En el caso de este 28 de febrero, en redes y notas periodísticas se instaló la idea de un “desfile planetario” con varios planetas compartiendo el cielo vespertino. Sin embargo, esa descripción tiene matices importantes: algunos planetas quedan muy bajos tras la puesta del Sol y otros no se ven sin instrumentos por su bajo brillo.
Por eso el Planetario subrayó que no todos los planetas son observables a simple vista. En especial, los más lejanos presentan un brillo débil y, aun en buenas condiciones, pueden requerir binoculares o telescopio, además de un cielo oscuro y la ubicación precisa para diferenciarlos de las estrellas.

A esto se suma un factor decisivo: el resplandor del atardecer. Cuando un planeta se ubica cerca del Sol en el cielo, su observación puede resultar difícil o directamente imposible, ya sea por la luminosidad residual, por obstáculos del horizonte o por el relieve del entorno.
Para quienes quieran mirar el cielo desde Malargüe y alrededores, la recomendación general es buscar un horizonte despejado, alejarse de fuentes de luz intensa y elegir el momento en que el cielo comience a oscurecer. En el departamento, estas condiciones forman parte del atractivo local y del trabajo educativo del Planetario, que desarrolla propuestas y observaciones abiertas al público, siempre sujetas al clima.

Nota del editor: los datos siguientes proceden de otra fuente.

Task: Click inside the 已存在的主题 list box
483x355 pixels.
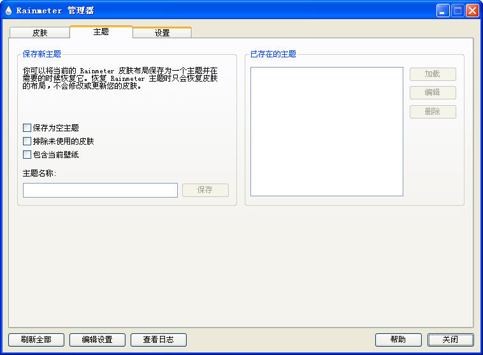Action: coord(326,131)
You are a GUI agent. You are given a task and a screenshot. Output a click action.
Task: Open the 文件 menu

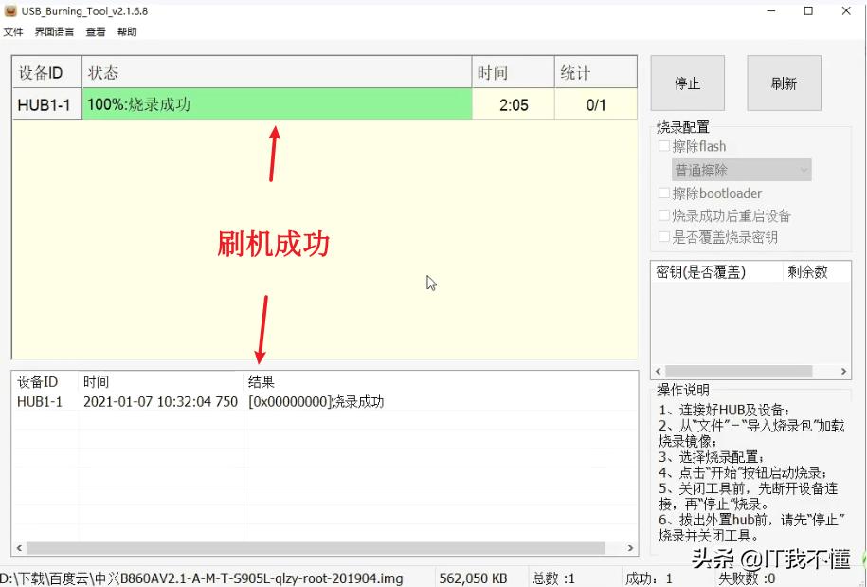13,31
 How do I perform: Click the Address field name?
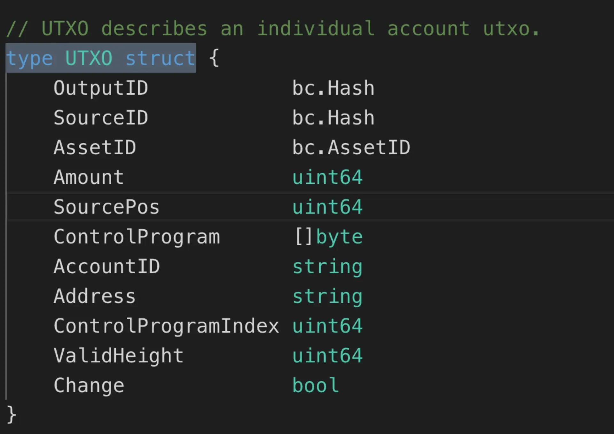95,296
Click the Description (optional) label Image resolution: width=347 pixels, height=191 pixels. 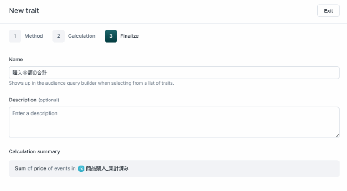pyautogui.click(x=34, y=100)
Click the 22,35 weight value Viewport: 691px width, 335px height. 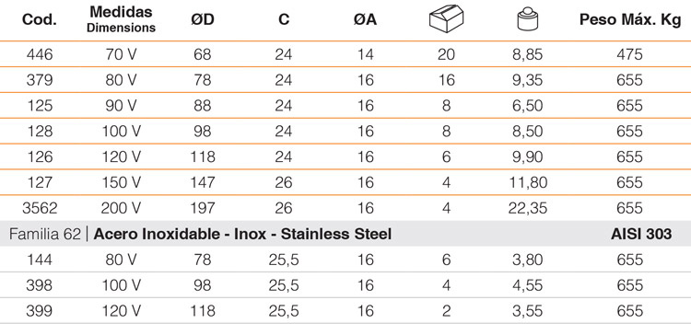528,208
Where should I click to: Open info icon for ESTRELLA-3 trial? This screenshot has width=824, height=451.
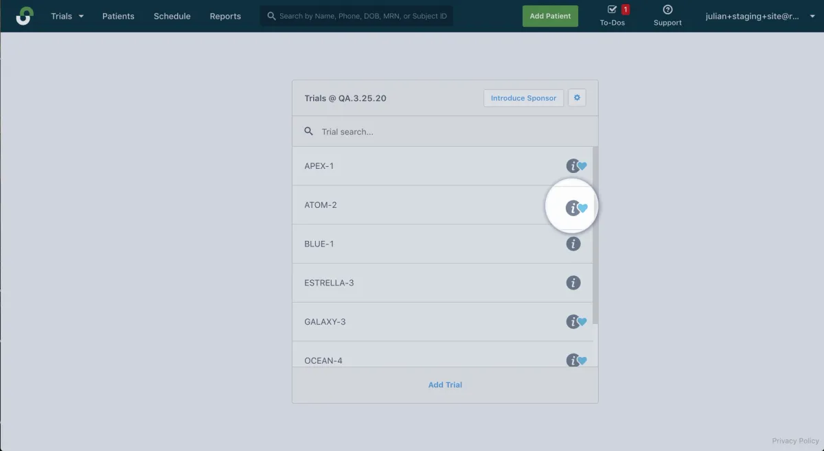(573, 283)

El mensaje final fue claro: el cielo ofrece escenas valiosas para observar, pero conviene hacerlo con información confiable y con nociones básicas de lo que se está viendo. En tiempos de viralización rápida, el Planetario invitó a “consultar al astrónomo de confianza” antes de creer afirmaciones simplificadas sobre una supuesta alineación perfecta.